Lorsqu’on joint Ghomeshi au téléphone, il est fébrile et avoue avec une certaine gêne que, 30 ans plus tard, il se reconnaît encore dans cet ado réservé s’étant frayé un chemin en art dramatique au sein d’une école de Thornhill où régnait l’homogénéité.

«Je serais insolent si j’affirmais que je me sens encore comme un marginal, un outsider, alors que j’ai une émission qui trône en tête de classement et que ma carrière va bien, remarque Ghomeshi. Mais ce sentiment ne disparaît jamais non plus… Le livre dévoile, avec un brin d’humour et d’autodérision je l’espère, que j’étais peu sûr de moi-même et très vulnérable à 14 ans. Que je tentais désespérément de me faire accepter. Ce petit gars existe encore, même s’il a davantage confiance en lui aujourd’hui!»

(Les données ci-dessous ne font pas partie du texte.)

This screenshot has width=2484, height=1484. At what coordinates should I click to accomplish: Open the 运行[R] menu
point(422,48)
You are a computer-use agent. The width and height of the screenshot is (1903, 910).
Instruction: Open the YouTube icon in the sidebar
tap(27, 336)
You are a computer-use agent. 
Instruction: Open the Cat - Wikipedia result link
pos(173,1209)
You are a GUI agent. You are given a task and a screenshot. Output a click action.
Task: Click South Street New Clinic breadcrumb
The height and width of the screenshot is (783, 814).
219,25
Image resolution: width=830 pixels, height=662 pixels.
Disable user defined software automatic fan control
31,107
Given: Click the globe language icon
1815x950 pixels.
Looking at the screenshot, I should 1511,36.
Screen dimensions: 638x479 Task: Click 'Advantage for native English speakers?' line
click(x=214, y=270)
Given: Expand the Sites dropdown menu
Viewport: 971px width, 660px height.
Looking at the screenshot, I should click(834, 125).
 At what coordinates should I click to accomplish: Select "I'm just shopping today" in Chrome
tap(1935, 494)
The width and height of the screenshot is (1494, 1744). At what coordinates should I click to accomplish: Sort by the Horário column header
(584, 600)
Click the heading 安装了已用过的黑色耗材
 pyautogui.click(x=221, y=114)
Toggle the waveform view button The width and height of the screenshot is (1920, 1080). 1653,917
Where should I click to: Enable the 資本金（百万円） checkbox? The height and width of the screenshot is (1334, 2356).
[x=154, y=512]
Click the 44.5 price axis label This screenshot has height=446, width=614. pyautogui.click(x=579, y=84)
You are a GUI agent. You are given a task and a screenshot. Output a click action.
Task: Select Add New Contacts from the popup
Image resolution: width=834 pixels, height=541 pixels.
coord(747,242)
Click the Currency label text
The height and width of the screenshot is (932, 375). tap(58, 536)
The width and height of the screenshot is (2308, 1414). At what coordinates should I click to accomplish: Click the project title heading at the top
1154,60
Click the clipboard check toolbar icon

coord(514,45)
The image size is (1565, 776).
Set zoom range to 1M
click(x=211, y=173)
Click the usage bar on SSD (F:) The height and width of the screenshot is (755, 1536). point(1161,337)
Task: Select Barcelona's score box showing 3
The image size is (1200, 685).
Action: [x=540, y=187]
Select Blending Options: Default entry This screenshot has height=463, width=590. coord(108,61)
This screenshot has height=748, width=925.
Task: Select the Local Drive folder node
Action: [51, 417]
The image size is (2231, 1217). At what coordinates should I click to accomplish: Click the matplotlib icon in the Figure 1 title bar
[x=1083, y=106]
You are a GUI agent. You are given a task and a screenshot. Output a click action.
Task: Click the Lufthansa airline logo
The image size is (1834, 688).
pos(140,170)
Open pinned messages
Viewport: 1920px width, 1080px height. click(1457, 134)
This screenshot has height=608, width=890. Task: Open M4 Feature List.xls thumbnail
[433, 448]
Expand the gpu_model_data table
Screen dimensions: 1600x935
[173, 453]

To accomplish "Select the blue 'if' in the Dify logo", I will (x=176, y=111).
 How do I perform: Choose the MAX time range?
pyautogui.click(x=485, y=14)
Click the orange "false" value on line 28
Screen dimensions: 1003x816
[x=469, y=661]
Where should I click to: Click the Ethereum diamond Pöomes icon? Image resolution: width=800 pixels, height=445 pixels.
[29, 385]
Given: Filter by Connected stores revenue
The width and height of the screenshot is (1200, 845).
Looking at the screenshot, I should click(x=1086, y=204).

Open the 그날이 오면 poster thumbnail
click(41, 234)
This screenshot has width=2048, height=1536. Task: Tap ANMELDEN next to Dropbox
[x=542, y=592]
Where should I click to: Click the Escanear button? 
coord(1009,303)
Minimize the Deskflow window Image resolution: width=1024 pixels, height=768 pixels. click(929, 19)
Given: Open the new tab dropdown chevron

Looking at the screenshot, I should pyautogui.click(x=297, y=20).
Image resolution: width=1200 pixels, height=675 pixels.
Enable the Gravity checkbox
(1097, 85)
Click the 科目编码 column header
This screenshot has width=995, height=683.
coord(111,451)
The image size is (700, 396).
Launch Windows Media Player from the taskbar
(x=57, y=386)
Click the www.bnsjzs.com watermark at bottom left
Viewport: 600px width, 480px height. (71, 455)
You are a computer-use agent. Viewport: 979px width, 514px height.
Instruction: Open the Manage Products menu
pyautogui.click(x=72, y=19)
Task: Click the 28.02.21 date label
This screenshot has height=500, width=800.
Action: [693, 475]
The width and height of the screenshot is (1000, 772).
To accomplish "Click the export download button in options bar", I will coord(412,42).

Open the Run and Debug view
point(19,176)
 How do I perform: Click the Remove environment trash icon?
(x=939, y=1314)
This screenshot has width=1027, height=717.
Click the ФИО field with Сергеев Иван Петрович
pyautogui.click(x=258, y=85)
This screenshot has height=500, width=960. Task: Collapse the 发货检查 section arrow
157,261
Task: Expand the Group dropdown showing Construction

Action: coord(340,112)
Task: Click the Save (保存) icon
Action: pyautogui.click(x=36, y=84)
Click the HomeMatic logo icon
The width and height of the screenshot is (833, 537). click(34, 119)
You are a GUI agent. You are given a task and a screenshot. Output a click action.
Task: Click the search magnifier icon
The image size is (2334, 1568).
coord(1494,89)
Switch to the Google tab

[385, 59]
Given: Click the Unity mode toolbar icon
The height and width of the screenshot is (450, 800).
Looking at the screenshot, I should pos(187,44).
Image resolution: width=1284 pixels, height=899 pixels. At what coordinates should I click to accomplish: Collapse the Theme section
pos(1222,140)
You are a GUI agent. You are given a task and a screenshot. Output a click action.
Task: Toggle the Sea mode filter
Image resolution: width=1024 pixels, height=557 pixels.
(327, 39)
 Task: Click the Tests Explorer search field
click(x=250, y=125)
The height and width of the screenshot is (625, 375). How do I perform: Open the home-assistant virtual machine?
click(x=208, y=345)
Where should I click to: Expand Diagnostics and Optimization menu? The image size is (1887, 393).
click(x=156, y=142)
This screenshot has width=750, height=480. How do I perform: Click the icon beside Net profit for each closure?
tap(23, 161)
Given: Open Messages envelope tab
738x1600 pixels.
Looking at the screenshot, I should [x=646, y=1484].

Celui qui a en quelque sorte redoré le blason du diffuseur public en lui conférant une image plus jeune et émergente a, au fil des ans, reçu énormément d’artistes québécois à Q, une émission qui s’avère souvent être le premier tremplin en terre médiatique anglophone pour plusieurs de nos artisans. Chose qui ne surprend guère lorsqu’on sait combien Ghomeshi affectionne la métropole québécoise.

Après s’être exilé à Los Angeles et à Montréal quelque temps pour rédiger son livre, Ghomeshi a accepté l’invitation de la librairie Drawn & Quarterly pour s’entretenir avec le public montréalais et présenter certains extraits du livre demain. Il consacre d’ailleurs quelques paragraphes de 1982 à la fascination qu’il a éprouvée pour Montréal quand il est arrivé au pays.

«Notre premier voyage en famille après avoir déménagé au pays était à Montréal, se souvient-il. C’était en 1976, pendant la Saint-Jean-Baptiste, alors que mes connaissances en matière de politique québécoise étaient nulles! J’ai pu voir la première vague de jeunes s’identifiant fortement au mouvement du Parti québécois et de la souveraineté, qui battait son plein. J’ai toujours vu Montréal comme un endroit unique… et mythique.»